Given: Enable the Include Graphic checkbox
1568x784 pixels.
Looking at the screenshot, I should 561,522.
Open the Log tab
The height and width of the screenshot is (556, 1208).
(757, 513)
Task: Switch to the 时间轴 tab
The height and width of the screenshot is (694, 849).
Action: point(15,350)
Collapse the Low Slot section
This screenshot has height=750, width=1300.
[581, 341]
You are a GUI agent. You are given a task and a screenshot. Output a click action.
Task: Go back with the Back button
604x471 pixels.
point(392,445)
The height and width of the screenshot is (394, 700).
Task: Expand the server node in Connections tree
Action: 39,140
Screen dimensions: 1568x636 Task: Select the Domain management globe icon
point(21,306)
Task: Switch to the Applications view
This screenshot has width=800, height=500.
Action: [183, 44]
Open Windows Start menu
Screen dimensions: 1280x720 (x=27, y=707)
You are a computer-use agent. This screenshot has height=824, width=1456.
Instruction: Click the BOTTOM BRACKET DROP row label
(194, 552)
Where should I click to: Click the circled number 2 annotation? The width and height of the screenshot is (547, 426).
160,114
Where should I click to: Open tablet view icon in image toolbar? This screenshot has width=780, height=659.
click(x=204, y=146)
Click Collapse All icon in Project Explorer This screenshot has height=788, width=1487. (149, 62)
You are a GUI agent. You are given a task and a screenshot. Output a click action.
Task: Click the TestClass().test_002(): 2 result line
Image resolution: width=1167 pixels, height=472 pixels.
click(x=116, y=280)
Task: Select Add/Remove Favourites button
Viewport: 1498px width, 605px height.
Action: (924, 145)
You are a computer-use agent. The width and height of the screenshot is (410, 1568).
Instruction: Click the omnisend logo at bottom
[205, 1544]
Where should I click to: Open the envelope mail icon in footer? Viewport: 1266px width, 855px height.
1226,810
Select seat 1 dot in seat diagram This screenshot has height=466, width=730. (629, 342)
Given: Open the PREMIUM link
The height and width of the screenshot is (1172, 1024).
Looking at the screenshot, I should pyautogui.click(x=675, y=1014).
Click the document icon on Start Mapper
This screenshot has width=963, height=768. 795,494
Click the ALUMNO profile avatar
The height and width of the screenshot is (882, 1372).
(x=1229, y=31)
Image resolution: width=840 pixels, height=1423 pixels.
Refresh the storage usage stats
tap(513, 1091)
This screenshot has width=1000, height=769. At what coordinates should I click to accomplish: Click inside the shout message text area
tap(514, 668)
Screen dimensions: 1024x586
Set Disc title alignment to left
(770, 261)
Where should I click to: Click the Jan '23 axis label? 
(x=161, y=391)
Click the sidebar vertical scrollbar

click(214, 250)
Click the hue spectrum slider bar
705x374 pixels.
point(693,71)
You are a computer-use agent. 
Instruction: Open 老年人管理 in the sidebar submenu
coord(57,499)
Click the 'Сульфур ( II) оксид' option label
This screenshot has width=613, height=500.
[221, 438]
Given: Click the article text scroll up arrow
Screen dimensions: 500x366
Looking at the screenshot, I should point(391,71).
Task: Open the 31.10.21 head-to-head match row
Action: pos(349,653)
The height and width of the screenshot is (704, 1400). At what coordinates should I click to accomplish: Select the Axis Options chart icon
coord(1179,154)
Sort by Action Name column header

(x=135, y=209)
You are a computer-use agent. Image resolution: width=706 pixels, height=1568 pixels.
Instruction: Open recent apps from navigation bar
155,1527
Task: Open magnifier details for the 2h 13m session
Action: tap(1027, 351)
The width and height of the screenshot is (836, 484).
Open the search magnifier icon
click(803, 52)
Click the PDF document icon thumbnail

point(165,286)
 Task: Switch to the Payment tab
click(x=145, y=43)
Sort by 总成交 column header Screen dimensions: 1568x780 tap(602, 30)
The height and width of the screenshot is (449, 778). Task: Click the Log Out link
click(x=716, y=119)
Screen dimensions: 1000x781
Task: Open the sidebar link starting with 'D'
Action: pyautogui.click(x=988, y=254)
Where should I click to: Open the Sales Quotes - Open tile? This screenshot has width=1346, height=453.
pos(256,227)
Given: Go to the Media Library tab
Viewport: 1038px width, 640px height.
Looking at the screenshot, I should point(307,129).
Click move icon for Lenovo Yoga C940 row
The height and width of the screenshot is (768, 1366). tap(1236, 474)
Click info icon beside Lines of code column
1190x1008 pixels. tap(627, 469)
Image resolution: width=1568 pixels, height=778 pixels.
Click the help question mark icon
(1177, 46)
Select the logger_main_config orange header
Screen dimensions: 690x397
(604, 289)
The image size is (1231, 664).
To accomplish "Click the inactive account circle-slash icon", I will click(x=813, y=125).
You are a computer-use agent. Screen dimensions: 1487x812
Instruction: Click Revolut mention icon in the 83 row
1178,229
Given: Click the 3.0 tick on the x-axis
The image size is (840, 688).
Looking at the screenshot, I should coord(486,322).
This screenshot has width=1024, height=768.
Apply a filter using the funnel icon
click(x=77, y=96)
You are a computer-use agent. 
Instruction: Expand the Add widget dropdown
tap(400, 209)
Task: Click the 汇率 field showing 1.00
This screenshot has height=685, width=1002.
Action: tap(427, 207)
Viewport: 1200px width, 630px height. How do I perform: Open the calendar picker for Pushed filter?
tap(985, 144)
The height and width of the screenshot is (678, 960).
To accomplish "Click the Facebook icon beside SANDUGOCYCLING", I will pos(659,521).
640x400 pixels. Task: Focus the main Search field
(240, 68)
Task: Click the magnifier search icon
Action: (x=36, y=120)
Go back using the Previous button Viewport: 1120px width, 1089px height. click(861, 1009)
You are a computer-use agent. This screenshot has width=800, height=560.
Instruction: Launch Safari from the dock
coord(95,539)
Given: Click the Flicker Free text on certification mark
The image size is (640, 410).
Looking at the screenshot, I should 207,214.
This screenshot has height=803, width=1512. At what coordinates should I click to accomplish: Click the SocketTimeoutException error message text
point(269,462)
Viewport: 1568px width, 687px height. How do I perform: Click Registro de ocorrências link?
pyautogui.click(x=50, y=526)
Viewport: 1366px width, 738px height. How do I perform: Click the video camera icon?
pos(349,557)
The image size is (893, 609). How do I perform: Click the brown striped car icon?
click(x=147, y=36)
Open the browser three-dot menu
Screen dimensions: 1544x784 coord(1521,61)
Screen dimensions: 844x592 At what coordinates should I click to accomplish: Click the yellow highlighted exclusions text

__________________________________________________

» What needs to be done
All of the material must be given again, exactly as it appears above.

» Result for this exercise
Given: Enable the Include Graphic checkbox
1568x784 pixels.
Looking at the screenshot, I should 561,522.
Open the Log tab
The height and width of the screenshot is (556, 1208).
(757, 513)
Task: Switch to the 时间轴 tab
The height and width of the screenshot is (694, 849).
Action: point(15,350)
Collapse the Low Slot section
This screenshot has height=750, width=1300.
[581, 341]
You are a GUI agent. You are given a task and a screenshot. Output a click action.
Task: Go back with the Back button
604x471 pixels.
point(392,445)
The height and width of the screenshot is (394, 700).
Task: Expand the server node in Connections tree
Action: 39,140
Screen dimensions: 1568x636 Task: Select the Domain management globe icon
point(21,306)
Task: Switch to the Applications view
This screenshot has width=800, height=500.
Action: [183, 44]
Open Windows Start menu
Screen dimensions: 1280x720 (x=27, y=707)
You are a computer-use agent. This screenshot has height=824, width=1456.
Instruction: Click the BOTTOM BRACKET DROP row label
(194, 552)
Where should I click to: Click the circled number 2 annotation? The width and height of the screenshot is (547, 426).
160,114
Where should I click to: Open tablet view icon in image toolbar? This screenshot has width=780, height=659.
click(x=204, y=146)
Click Collapse All icon in Project Explorer This screenshot has height=788, width=1487. (149, 62)
You are a GUI agent. You are given a task and a screenshot. Output a click action.
Task: Click the TestClass().test_002(): 2 result line
Image resolution: width=1167 pixels, height=472 pixels.
click(x=116, y=280)
Task: Select Add/Remove Favourites button
Viewport: 1498px width, 605px height.
Action: (924, 145)
You are a computer-use agent. The width and height of the screenshot is (410, 1568).
Instruction: Click the omnisend logo at bottom
[205, 1544]
Where should I click to: Open the envelope mail icon in footer? Viewport: 1266px width, 855px height.
1226,810
Select seat 1 dot in seat diagram This screenshot has height=466, width=730. (629, 342)
Given: Open the PREMIUM link
The height and width of the screenshot is (1172, 1024).
Looking at the screenshot, I should pyautogui.click(x=675, y=1014).
Click the document icon on Start Mapper
This screenshot has width=963, height=768. 795,494
Click the ALUMNO profile avatar
The height and width of the screenshot is (882, 1372).
(x=1229, y=31)
Image resolution: width=840 pixels, height=1423 pixels.
Refresh the storage usage stats
tap(513, 1091)
This screenshot has width=1000, height=769. At what coordinates should I click to accomplish: Click inside the shout message text area
tap(514, 668)
Screen dimensions: 1024x586
Set Disc title alignment to left
(770, 261)
Where should I click to: Click the Jan '23 axis label? 
(x=161, y=391)
Click the sidebar vertical scrollbar

click(214, 250)
Click the hue spectrum slider bar
705x374 pixels.
point(693,71)
You are a computer-use agent. 
Instruction: Open 老年人管理 in the sidebar submenu
coord(57,499)
Click the 'Сульфур ( II) оксид' option label
This screenshot has width=613, height=500.
[221, 438]
Given: Click the article text scroll up arrow
Screen dimensions: 500x366
Looking at the screenshot, I should point(391,71).
Task: Open the 31.10.21 head-to-head match row
Action: pos(349,653)
The height and width of the screenshot is (704, 1400). At what coordinates should I click to accomplish: Select the Axis Options chart icon
coord(1179,154)
Sort by Action Name column header

(x=135, y=209)
You are a computer-use agent. Image resolution: width=706 pixels, height=1568 pixels.
Instruction: Open recent apps from navigation bar
155,1527
Task: Open magnifier details for the 2h 13m session
Action: tap(1027, 351)
The width and height of the screenshot is (836, 484).
Open the search magnifier icon
click(803, 52)
Click the PDF document icon thumbnail

point(165,286)
 Task: Switch to the Payment tab
click(x=145, y=43)
Sort by 总成交 column header Screen dimensions: 1568x780 tap(602, 30)
The height and width of the screenshot is (449, 778). Task: Click the Log Out link
click(x=716, y=119)
Screen dimensions: 1000x781
Task: Open the sidebar link starting with 'D'
Action: pyautogui.click(x=988, y=254)
Where should I click to: Open the Sales Quotes - Open tile? This screenshot has width=1346, height=453.
pos(256,227)
Given: Go to the Media Library tab
Viewport: 1038px width, 640px height.
Looking at the screenshot, I should point(307,129).
Click move icon for Lenovo Yoga C940 row
The height and width of the screenshot is (768, 1366). tap(1236, 474)
Click info icon beside Lines of code column
1190x1008 pixels. tap(627, 469)
Image resolution: width=1568 pixels, height=778 pixels.
Click the help question mark icon
(1177, 46)
Select the logger_main_config orange header
Screen dimensions: 690x397
(604, 289)
The image size is (1231, 664).
To accomplish "Click the inactive account circle-slash icon", I will click(x=813, y=125).
You are a computer-use agent. Screen dimensions: 1487x812
Instruction: Click Revolut mention icon in the 83 row
1178,229
Given: Click the 3.0 tick on the x-axis
The image size is (840, 688).
Looking at the screenshot, I should coord(486,322).
This screenshot has width=1024, height=768.
Apply a filter using the funnel icon
click(x=77, y=96)
You are a computer-use agent. 
Instruction: Expand the Add widget dropdown
tap(400, 209)
Task: Click the 汇率 field showing 1.00
This screenshot has height=685, width=1002.
Action: tap(427, 207)
Viewport: 1200px width, 630px height. How do I perform: Open the calendar picker for Pushed filter?
tap(985, 144)
The height and width of the screenshot is (678, 960).
To accomplish "Click the Facebook icon beside SANDUGOCYCLING", I will pos(659,521).
640x400 pixels. Task: Focus the main Search field
(240, 68)
Task: Click the magnifier search icon
Action: (x=36, y=120)
Go back using the Previous button Viewport: 1120px width, 1089px height. click(861, 1009)
You are a computer-use agent. This screenshot has width=800, height=560.
Instruction: Launch Safari from the dock
coord(95,539)
Given: Click the Flicker Free text on certification mark
The image size is (640, 410).
Looking at the screenshot, I should 207,214.
This screenshot has height=803, width=1512. At what coordinates should I click to accomplish: Click the SocketTimeoutException error message text
point(269,462)
Viewport: 1568px width, 687px height. How do I perform: Click Registro de ocorrências link?
pyautogui.click(x=50, y=526)
Viewport: 1366px width, 738px height. How do I perform: Click the video camera icon?
pos(349,557)
The image size is (893, 609). How do I perform: Click the brown striped car icon?
click(x=147, y=36)
Open the browser three-dot menu
Screen dimensions: 1544x784 coord(1521,61)
Screen dimensions: 844x592 At what coordinates should I click to accomplish: Click the yellow highlighted exclusions text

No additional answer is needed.